[Numpy-discussion] Back to numexpr

Tue Jun 13 14:46:15 EDT 2006

Francesc Altet wrote:

>Ei, numexpr seems to be back, wow! :-D
>
>A Dimarts 13 Juny 2006 18:56, Tim Hochberg va escriure:
>  
>
>>I've finally got around to looking at numexpr again. Specifically, I'm
>>looking at Francesc Altet's numexpr-0.2, with the idea of harmonizing
>>the two versions. Let me go through his list of enhancements and comment
>>(my comments are dedented):
>>    
>>
>
>Well, as David already said, he committed most of my additions some days 
>ago :-)
>
>  
>
>>    - Enhanced performance for strided and unaligned data, specially for
>>    lightweigth computations (e.g. 'a>10'). With this and the addition of
>>    the boolean type, we can get up to 2x better times than previous
>>    versions. Also, most of the supported computations goes faster than
>>    with numpy or numarray, even the simplest one.
>>
>>Francesc, if you're out there, can you briefly describe what this
>>support consists of? It's been long enough since I was messing with this
>>that it's going to take me a while to untangle NumExpr_run, where I
>>expect it's lurking, so any hints would be appreciated.
>>    
>>
>
>This is easy. When dealing with strided or unaligned vectors, instead of 
>copying them completely to well-behaved arrays, they are copied only when the 
>virtual machine needs the appropriate blocks. With this, there is no need to 
>write the well-behaved array back into main memory, which can bring an 
>important bottleneck, specially when dealing with large arrays. This allows a 
>better use of the processor caches because data is catched and used only when 
>the VM needs it. Also, I see that David has added support for byteswapped 
>arrays, which is great! 
>  
>
I'm looking at this now. I imagine it will become clear eventually. I've 
clearly forgotten some stuff over the last few months. Sigh.

First I need to get it to compile here. It seems that a few GCCisms have 
crept back in.

[SNIP]

>>rarely used.
>>    
>>
>
>Uh, I'm afraid that yes. In PyTables, int64, while being a bit bizarre for 
>some users (specially in 32-bit platforms), is a type with the same rights 
>than the others and we would like to give support for it in numexpr. In fact, 
>Ivan Vilata already has implemented this suport in our local copy of numexpr, 
>so perhaps (I say perhaps because we are in the middle of a big project now 
>and are a bit scarce of time resources) we can provide the patch against the 
>latest version of David for your consideration. With this we can solve the 
>problem with int64 support in 32-bit platforms (although addmittedly, the VM 
>gets a bit more complicated, I really think that this is worth the effort)
>  
>
In addition to complexity, I worry that we'll overflow the code cache at 
some point and slow everything down. To be honest I have no idea at what 
point that is likely to happen, but I know they worry about it with the 
Python interpreter mainloop. Also, it becomes much, much slower to 
compile past a certain number of case statements under VC7, not sure 
why. That's mostly my problem though.

One idea that might be worth trying for int64 is to special case them 
using functions. That is using OP_FUNC_LL and OP_FUNC_LLL and some 
casting opcodes. This could support int64 with relatively few new 
opcodes. There's obviously some exta overhead introduced here by the 
function call. How much this matters is probably a function of how well 
the compiler / hardware supports int64 to begin with.

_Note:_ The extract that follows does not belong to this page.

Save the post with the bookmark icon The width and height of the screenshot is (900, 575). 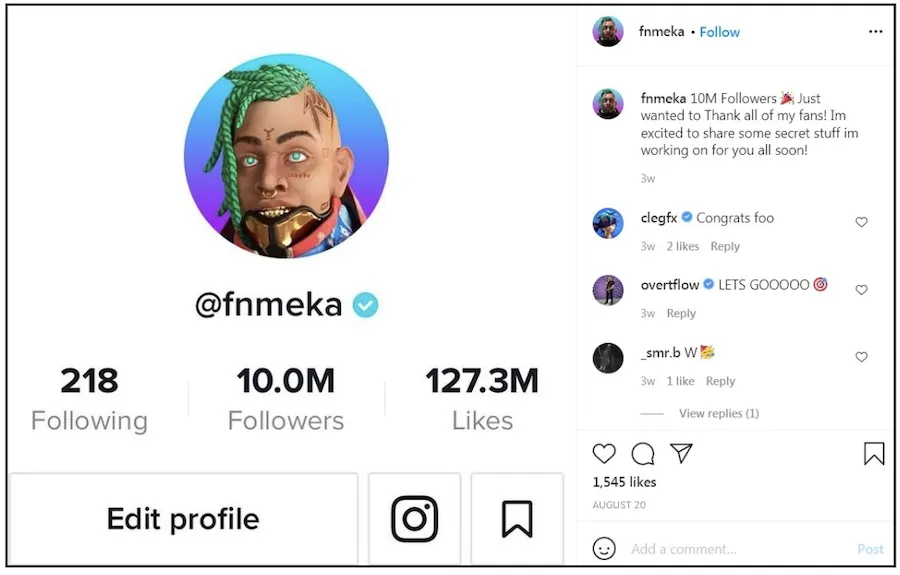tap(874, 453)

That brings up another point. We probably don't want to have casting 
opcodes from/to everything. Given that there are 8 types on the table 
now, if we support every casting opcode we're going to have 56(?) 
opcodes just for casting. I imagine what we'll have to do is write a 
cast from int16 to float as OP_CAST_Ii; OP_CAST_FI; trading an extra 
step in these cases for keeping the number of casting opcodes under 
control. Once again, int64 is problematic since you lose precision 
casting to int. I guess in this case you could get by with being able to 
cast back and forth to float and int. No need to cast directly to 
booleans, etc as two stage casting should suffice for this.

-tim